On Wed, Feb 20, 2013 at 12:07 PM, Jason Griffey <[log in to unmask]> wrote:

> This might not fit your need exactly, but a Google Custom Search (
> http://www.google.com/cse/) should do the job. You can have the Custom
> Search only index a given directory, or only PDFs, whichever is more
> useful.
>
> Jason
>
>
> On Wed, Feb 20, 2013 at 12:53 PM, Nathan Tallman <[log in to unmask]>
> wrote:
>
> > My institution is looking for ways to provide search across PDFs through
> > our website. Specifically, PDFs linked from finding aids. Ideally
> searching
> > within a collection's PDFs or possibly across all PDFs linked from all
> > finding aids.
> >
> > We do not have a CMS or a digital repository. A digital repository is on
> > the horizon, but it's a ways out and we need to offer the search sooner.

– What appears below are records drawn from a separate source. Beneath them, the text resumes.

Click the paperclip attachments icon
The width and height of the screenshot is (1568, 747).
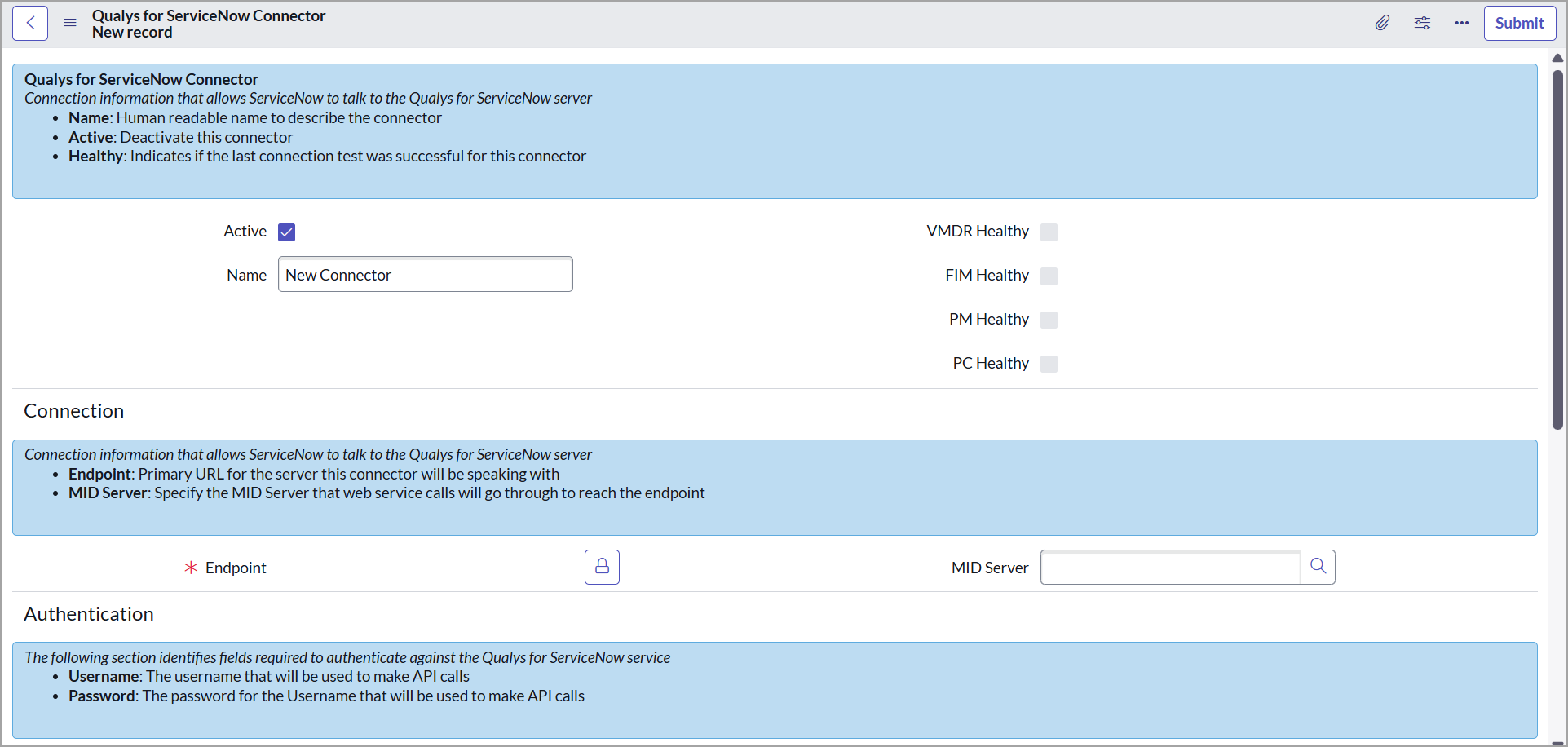pyautogui.click(x=1382, y=24)
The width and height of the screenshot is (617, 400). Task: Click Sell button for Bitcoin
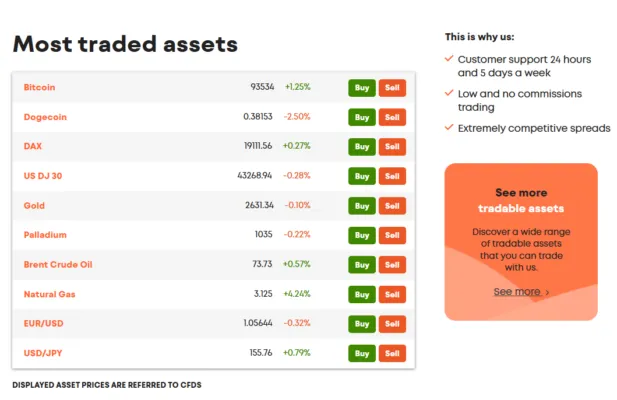[x=392, y=88]

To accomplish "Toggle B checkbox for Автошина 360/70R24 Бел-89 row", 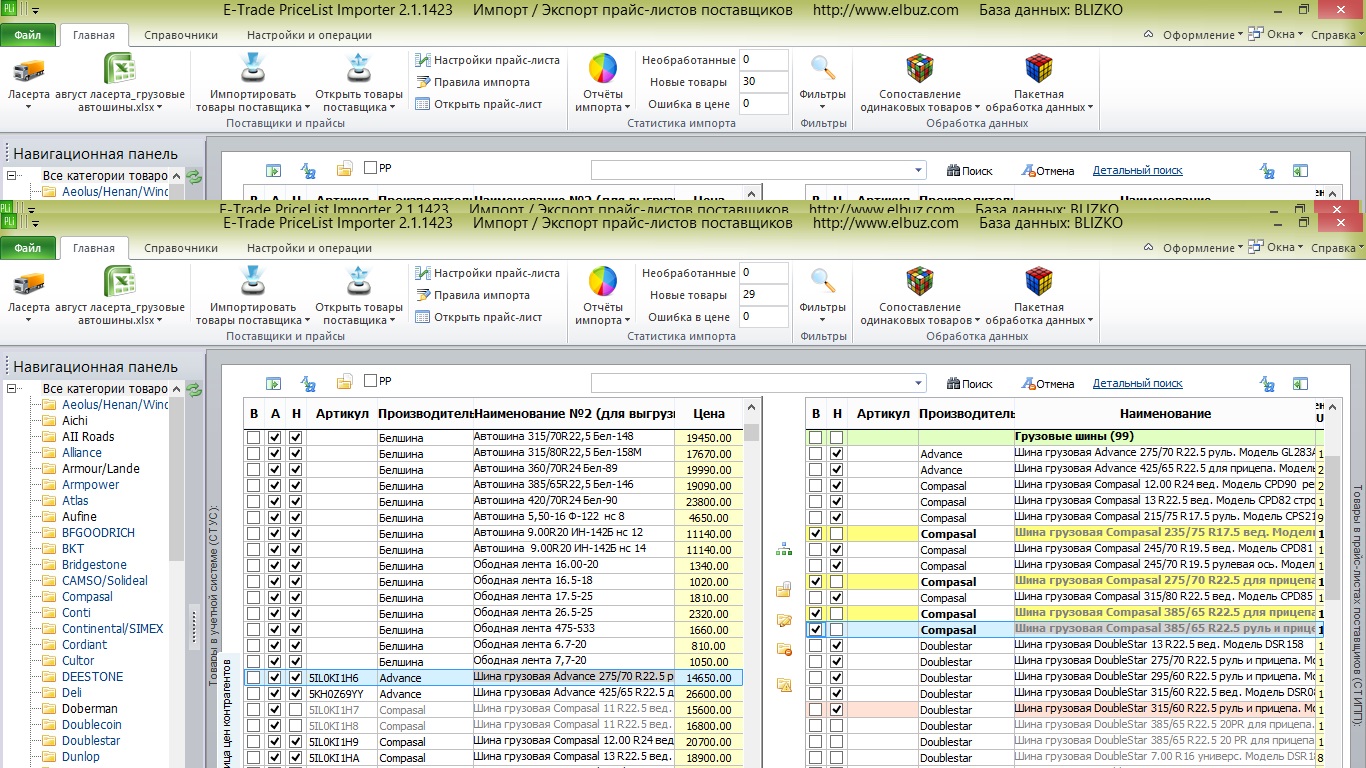I will click(x=253, y=470).
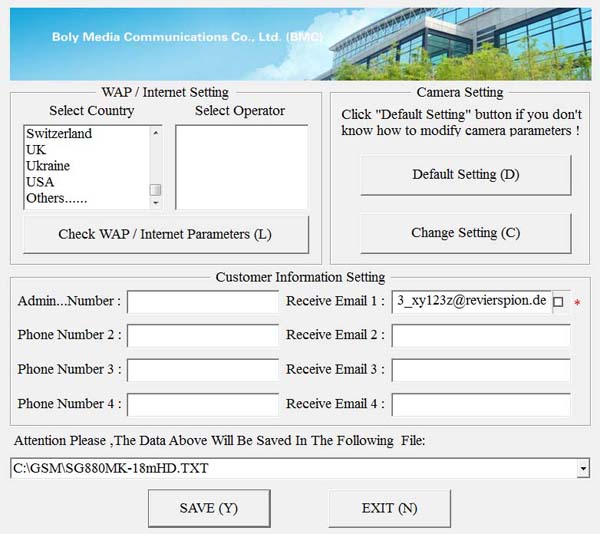The height and width of the screenshot is (534, 600).
Task: Click the country list scroll down arrow
Action: (x=155, y=203)
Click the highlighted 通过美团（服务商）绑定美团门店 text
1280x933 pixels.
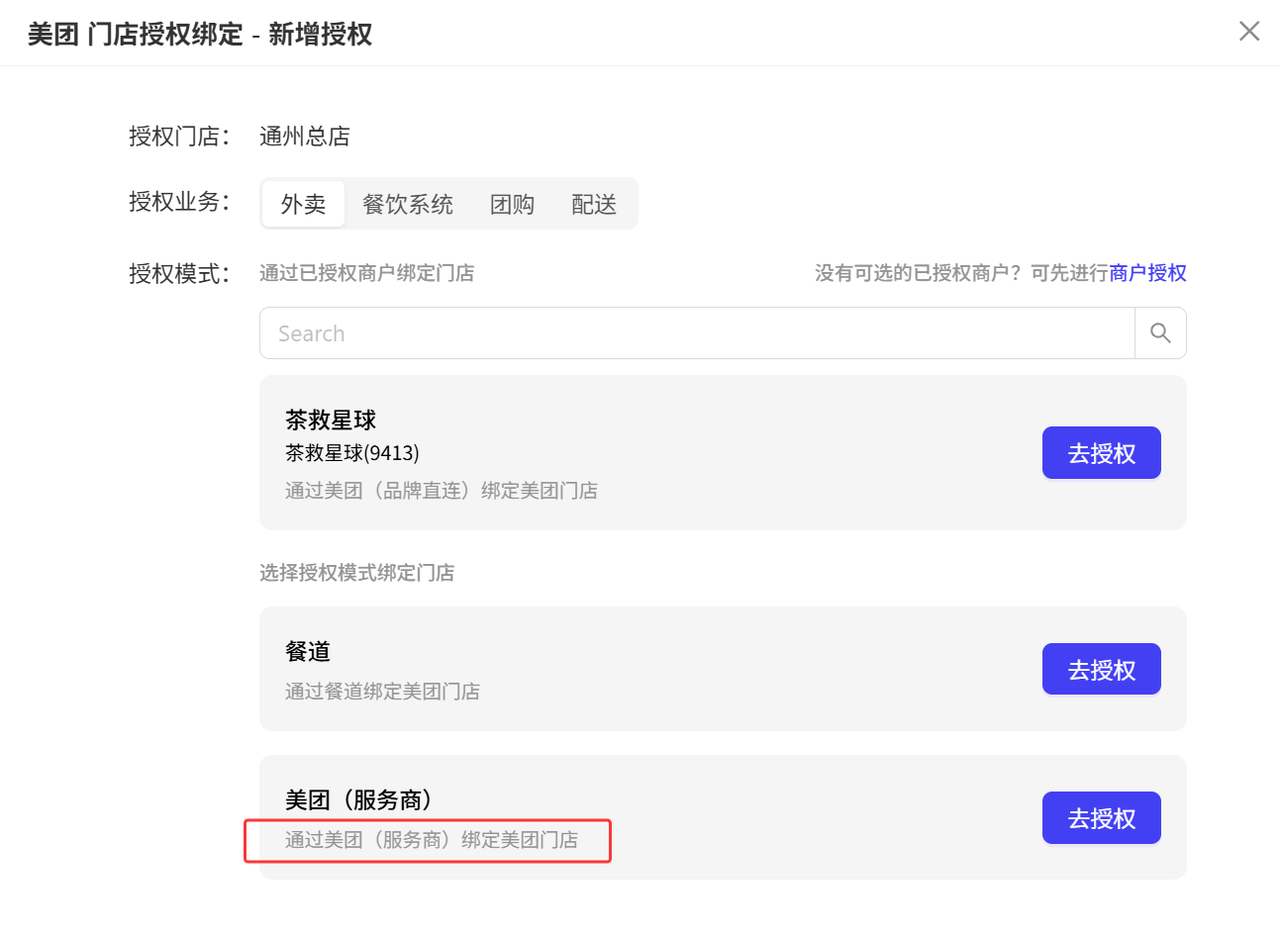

> > I've looked into Swish-e but haven't had much luck getting anything off
> the
> > ground.
> >
> > One way we know we can do this through our discovery layer VuFind, using
> > it's ability to full-text index a website based on a sitemap (which would
> > includes PDFs linked from finding aids). Facets could be created for
> >  collections, and we may be able to create a search box on the finding
> aid
> > nav that searches specifically that collection.
> >
> > But, I'm not sure how scalable that solution is. The indexing agent
> cannot
> > discern when a page was updated, so it has to re-scrape,
> > everything, every-night. The impetus collection is going to have about
> over
> > 1000 PDFs. And that's to start. Creating the index will start to take a
> > long, long time.
> >
> > Does anyone have any ideas or know of any useful tools for this project?
> > Doesn't have to be perfect, quick and dirty may work. (The OCR's dirty
> > anyway :-)
> >
> > Thanks,
> > Nathan
> >
>